Yüz metre koşu dan sonra onları acıyarak serbest bıraktıktan sonra dinlenme odasına giderken bir asker önümü kesti.

"Rahat asker"

"Komutanım Tuna komutan sizi odasında bekliyor" dediğinde askeri kafam ile onaylayıp yönümü değiştirip Tuna komutanın odasına doğru gittim. Kapıyı iki kere tıklatıp gir komutundan sonra içeri girip selam verdim.

"Rahat gel kızım"  dediğinde koltuğa oturdum.

"Bir sorun mu var komutanım" dediğimde bana sıkıntılı bir şekilde baktı.

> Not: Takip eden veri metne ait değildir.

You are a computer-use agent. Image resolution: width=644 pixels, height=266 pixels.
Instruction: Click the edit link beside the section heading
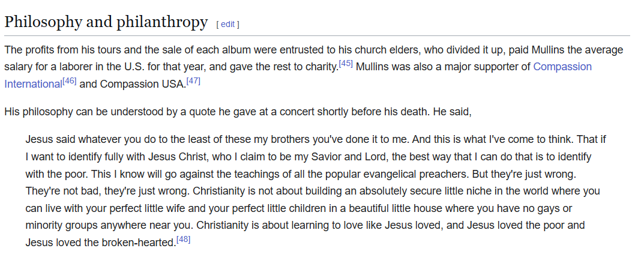[227, 25]
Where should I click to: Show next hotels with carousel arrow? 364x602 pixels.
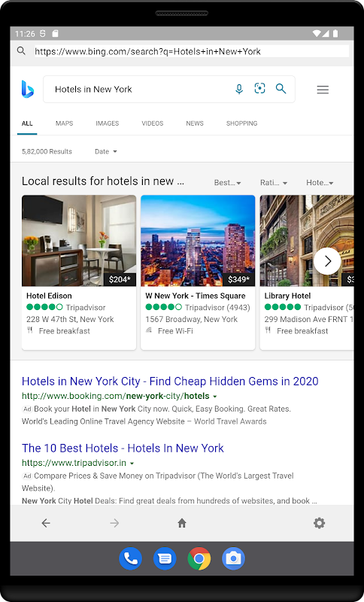coord(327,261)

"Hani şu sizin kaldığınız köy ile ilgili sorunu halletmek için başka bir timi görevlendirdim" dediğinde kaşlarımı çattım. Niye başka bir timi görevlendirmiş ti ki biz zaten görev için yeterli bilgiyi biliyorken.

"Komutanım görev için bizi görevlendireceğinizi düşünüyordum" dediğimde beni başıyla onayladı.

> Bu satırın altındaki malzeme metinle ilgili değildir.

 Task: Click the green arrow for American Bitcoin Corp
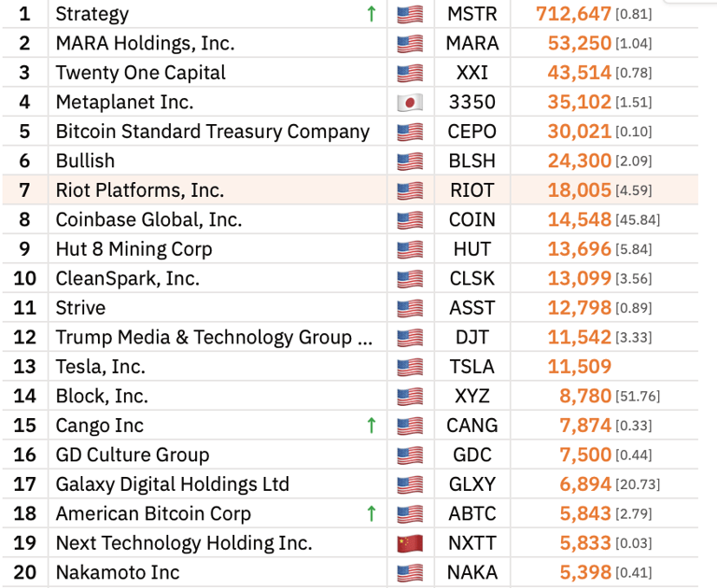(372, 513)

"Aslında bende size verecektim bu operasyonu ama siz İstanbula gidiyorsunuz yarın sabah " 

"Konu ne komutanım" 

"Haberleri alıyorsundur sende biliyorum.  Kürşat İstanbul'a gitti ve İstanbul un en işlek caddelerinden olan iki cadde ve sokağa canlı bomba ile patlattılar yakın zamanda. Oldukça çok şehidimiz var. Ankara'dan biraz önce bilgi geldi seni ve timini geçici bir süre için İstanbul da ki bir time Kürşat operasyonu için yardıma gidiyorsunuz.  

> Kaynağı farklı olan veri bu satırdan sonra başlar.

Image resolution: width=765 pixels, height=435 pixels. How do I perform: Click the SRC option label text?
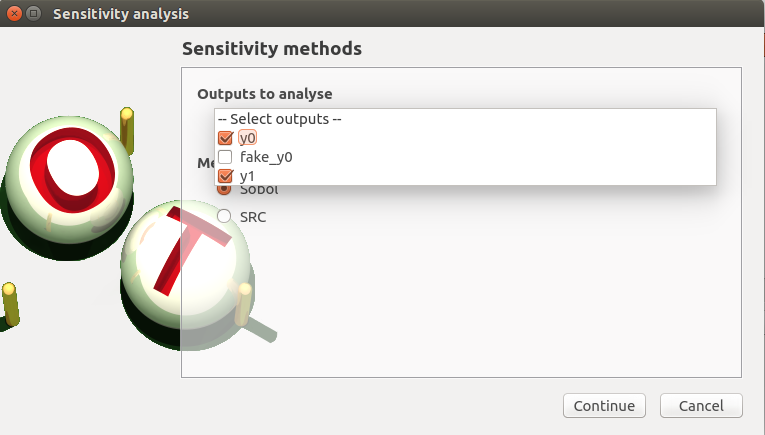253,216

Senin yeterince bilgi sahibi olduğunu biliyorum. Sivil gidilmeyecek ayrıca tam teçhizatlı olarak gidilecek. Ne kadar kalacağınız belli değil ona göre hazırlanın time sen söylersin. Tekrar ediyorum yola yarın sabah çıkılacak sizi bir helikopter bırakacak ayrıca bugün izinlisiniz istediğinizi yapın" dediğinde ayağa kalkarak onayladım.

"Anlaşıldı komutanım" deyip odadan çıktım. 

Odama girdiğim anda biri tarafından ağzım kapatılıp duvara yaslanınca seri bir şekilde dirseğim ile karnına vurup yumruğu yüzüne vurdum. Yüzünü gördüğüm an şaşkınlıkla kalakaldım.

"Hihhhh oğlum iyi misin ya sen niye öyle sessiz sessiz yaklaşıyorsun ki deli misin" deyip yerde burnunu tutan Hazara baktım.

"Bir an unutmuşum ya senin de asker olduğun " deyip ayağa kalkınca gülerek odayı ve bulunduğumuz yeri gösterdim.

"Nasıl unutabiliyorsun şaştım doğrusu " deyip yüzüne yaklaşıp burnuna bakıp hasar tespiti yaptım. Bir şeyi yoktu sadece yumruğum burnunu kızartmıştı. 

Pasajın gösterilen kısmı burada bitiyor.